The decision from the Ninth Circuit Court of Appeals, also located in San Francisco, is a setback for the victims of oil-related violence in Nigeria. Although ERI and its co-counsel argued that there were fundamental errors that should have required a new trial, the Court of Appeals disagreed, finding that the trial judge did not "abuse her discretion" during the trial. "We're disappointed that the Court of Appeals did not agree that the trial in this case was flawed," said Marco Simons, ERI's Legal Director. "Chevron used the trial to argue that the Ilajes were a violent people with a propensity for hostage-taking. Their strategy paid off in the end, but it does not represent justice."
The Court of Appeals also determined that the Torture Victim Protection Act (TVPA), a 1992 law that allows suits in U.S. courts against perpetrators of torture and extrajudicial killings, does not allow suits against corporations such as Chevron. This conflicts with the decision of another federal appeals court, which has allowed TVPA cases against corporations, and may ultimately require resolution by the Supreme Court.
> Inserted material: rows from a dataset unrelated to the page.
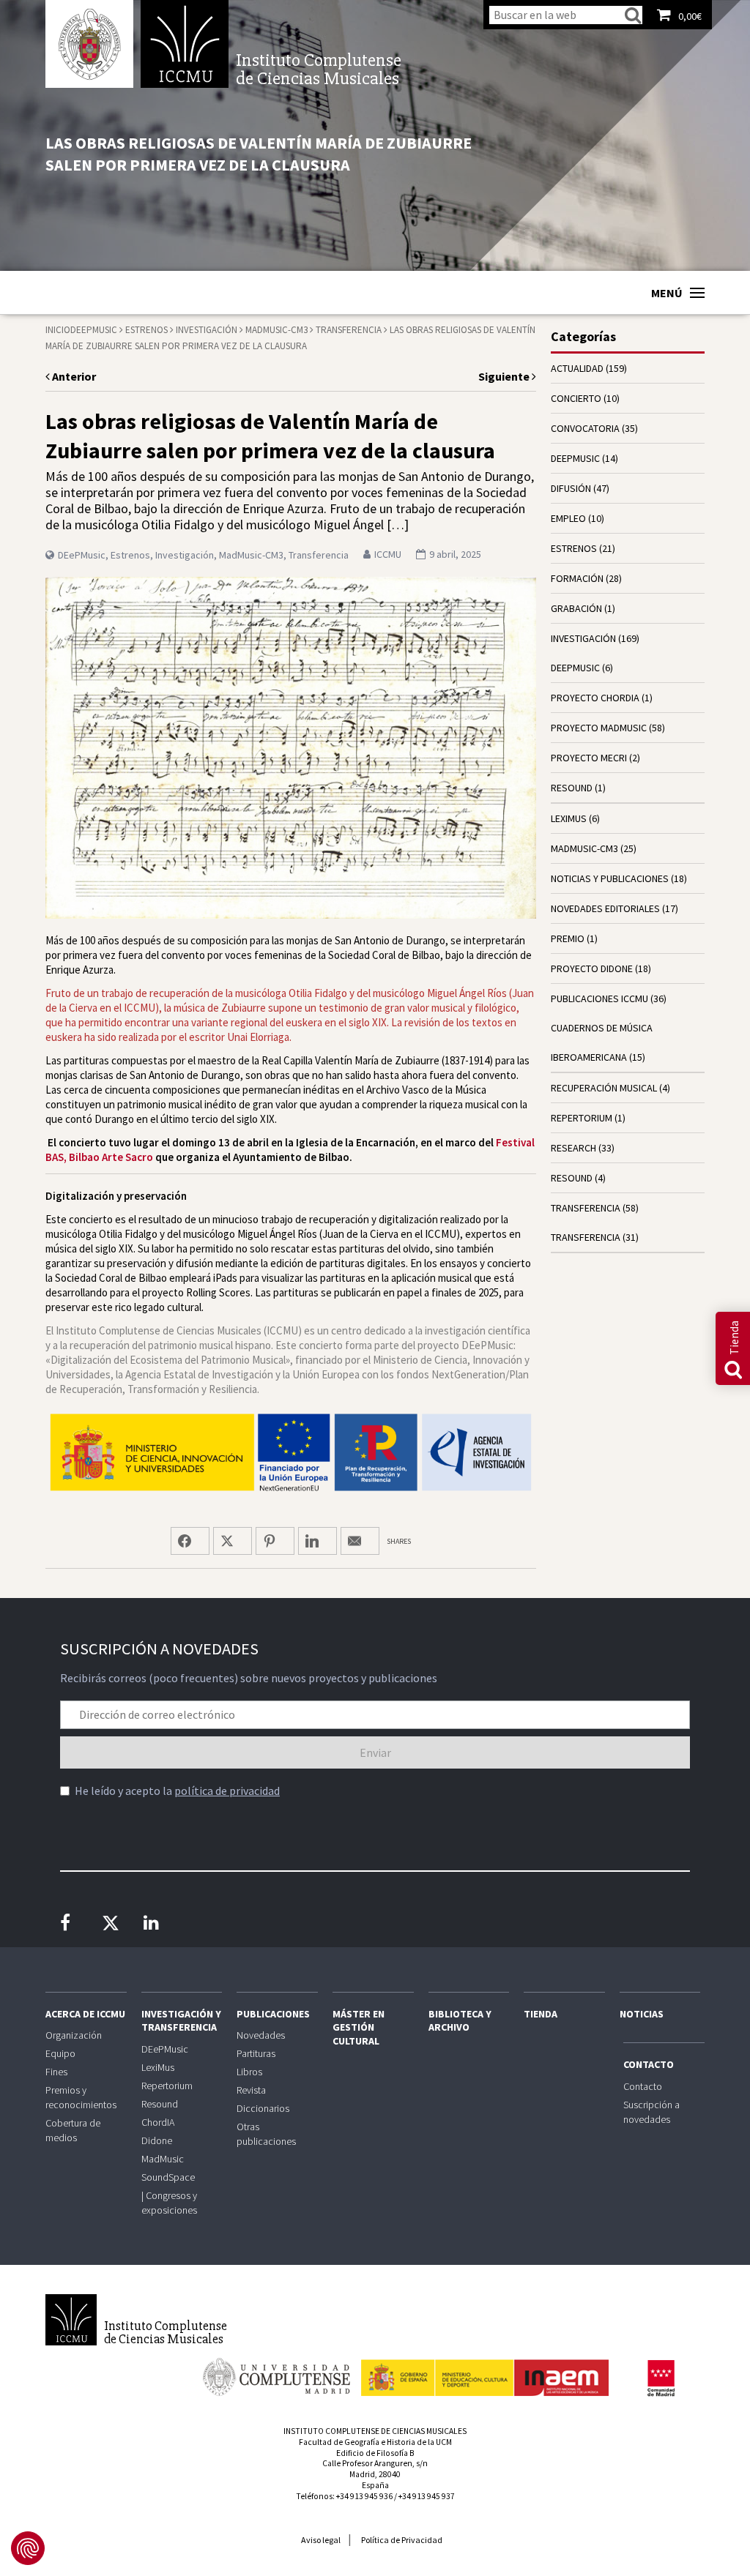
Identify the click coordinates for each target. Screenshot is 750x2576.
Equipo (60, 2053)
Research (573, 1147)
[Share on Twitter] (232, 1541)
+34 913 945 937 (426, 2496)
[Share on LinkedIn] (317, 1541)
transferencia (585, 1207)
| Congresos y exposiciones (169, 2203)
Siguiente (505, 376)
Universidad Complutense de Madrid (89, 44)
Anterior (73, 376)
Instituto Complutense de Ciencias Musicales (185, 44)
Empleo (568, 518)
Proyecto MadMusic (599, 727)
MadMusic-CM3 (276, 330)
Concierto (576, 398)
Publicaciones (273, 2013)
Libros (249, 2071)
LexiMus (157, 2067)
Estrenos (146, 330)
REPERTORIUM (581, 1117)
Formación (577, 578)
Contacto (648, 2064)
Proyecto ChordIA (595, 697)
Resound (159, 2103)
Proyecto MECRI (589, 757)
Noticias (642, 2013)
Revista (251, 2090)
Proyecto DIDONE (592, 968)
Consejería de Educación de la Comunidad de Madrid (661, 2378)
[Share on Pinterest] (275, 1541)
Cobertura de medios (72, 2130)
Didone (156, 2140)
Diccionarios (263, 2108)
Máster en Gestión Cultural (359, 2027)
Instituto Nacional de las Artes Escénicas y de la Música (484, 2371)
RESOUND (572, 787)
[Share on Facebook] (190, 1541)
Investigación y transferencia (181, 2020)
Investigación (206, 330)
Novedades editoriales (605, 908)
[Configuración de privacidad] (28, 2548)
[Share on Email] (360, 1541)
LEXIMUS (569, 818)
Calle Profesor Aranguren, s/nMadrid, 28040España (375, 2474)
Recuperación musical (604, 1087)
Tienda (540, 2013)
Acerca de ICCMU (85, 2013)
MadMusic (162, 2158)
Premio (567, 938)
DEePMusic (93, 330)
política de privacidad (227, 1790)
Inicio (57, 330)
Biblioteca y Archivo (459, 2020)
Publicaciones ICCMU (599, 998)
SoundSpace (168, 2177)
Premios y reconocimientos (80, 2097)
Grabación (576, 608)
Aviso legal (321, 2539)
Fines (56, 2071)
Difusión (571, 488)
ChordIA (157, 2122)
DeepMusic (575, 667)
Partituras (256, 2053)
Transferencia (349, 330)
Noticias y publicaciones (610, 878)
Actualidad (577, 368)
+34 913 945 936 (364, 2496)
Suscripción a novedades (651, 2112)
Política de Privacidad (401, 2539)
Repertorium (167, 2085)
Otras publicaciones (266, 2134)
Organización (73, 2035)
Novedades (261, 2035)
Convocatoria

ERI will continue to pursue justice for the Ilaje people who suffered abuses at Chevron's hands, and may soon ask the Ninth Circuit to rehear the case. The three-judge panel has the opportunity to revise or change its own opinion, and the full court could also vote to rehear the case "en banc," before a larger panel of eleven judges.
The appeal was argued in June by Theresa Traber, a partner at Traber & Voorhees in Pasadena, California. In addition to Traber & Voorhees, ERI's co-counsel on the Bowoto case include the law firms of Hadsell Stormer Keeny Richardson & Renick LLP, Schonbrun DeSimone Seplow Harris & Hoffman LLP, and Siegel & Yee; the Electronic Frontier Foundation; attorneys Judith Brown Chomsky, Anthony DiCaprio, Robert Newman, and Richard Wiebe; and the Center for Constitutional Rights.